Where did the images go?

I wonder why more people don’t use the image element of the RSS specification. It’s been available since version 0.91 and is still there in 2.0, yet of the 17 feeds that my aggregator is currently collecting only 1 (my own weblog) has an image present. The BBC RSS feeds have them, but that’s the only other place where I’ve seen them used. You would imagine, given the popularity of favicons, that more sites would be interesting in being able to associate an image with their posts.

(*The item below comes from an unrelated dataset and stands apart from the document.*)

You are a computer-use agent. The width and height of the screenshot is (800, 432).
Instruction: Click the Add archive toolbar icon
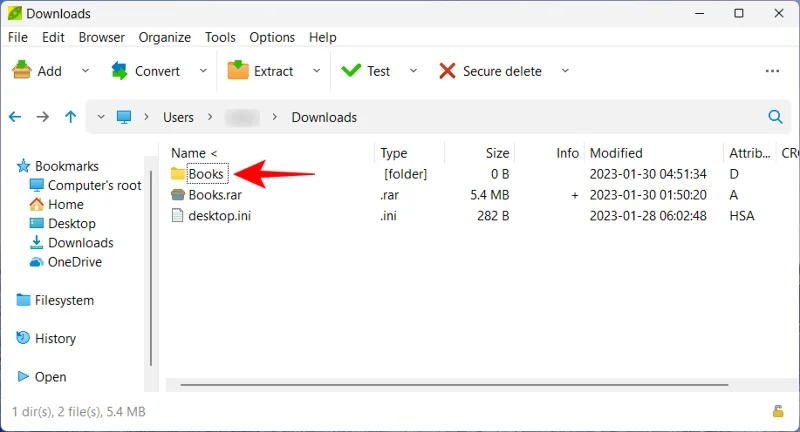[21, 71]
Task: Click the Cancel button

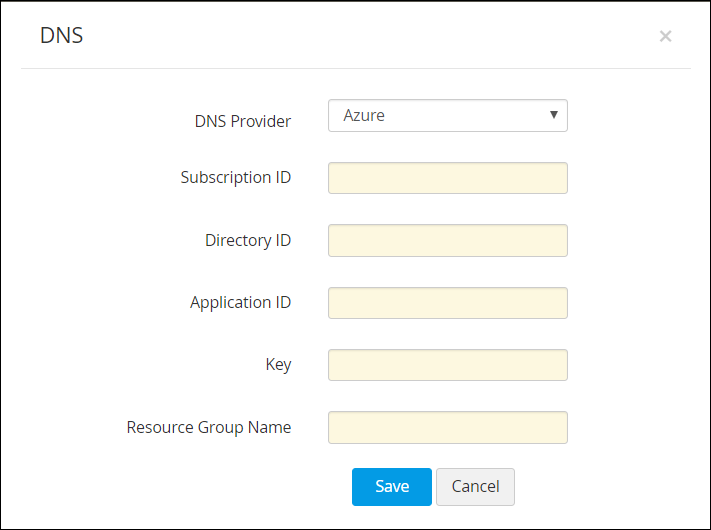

As more of the major websites start using RSS we should hopefully see the use of images expand. By using an image in their RSS feeds a publisher can avoid the problem of loosing brand identity (one new article among hundreds a user my have aggregated), and it provides an easy way for a user to quickly identify the source of a feed. A good example of how this can work is the use of images on the friends pages of LiveJournal (LJ), where each post has next to it the image selected by the LJ user who made the post. It also shows a potential explanation for the lack of image use in RSS: even though my feed has an image, the LJ aggregator does not include it in the friends page.

If aggregators do not support the image element it becomes a chicken and egg problem of few tools to display it, and few feeds bothering to supply it.

March 17th, 2003

Robin Cook’s speech

I’ve just finished watching Robin Cook’s resignation speech, and it’s good. In fact it goes beyond good, it’s eleven minutes of a clear, rational, well argued description of exactly why the UK should not go to war. While there are additional reasons to oppose the UK participation in the war that aren’t mentioned in this speech, all of the reasons mentioned are strong enough to stand on their own. If you can spare more than eleven minutes on this subject then also read the news article, which accompanies the speech.

This snippet alone should show just how desperate the US is to wage war on Iraq, regardless of any justification for it:

Furthermore, he said, Iraq probably had no weapons of mass destruction in the “commonly understood” sense of being a credible threat that could be delivered on “a city target.”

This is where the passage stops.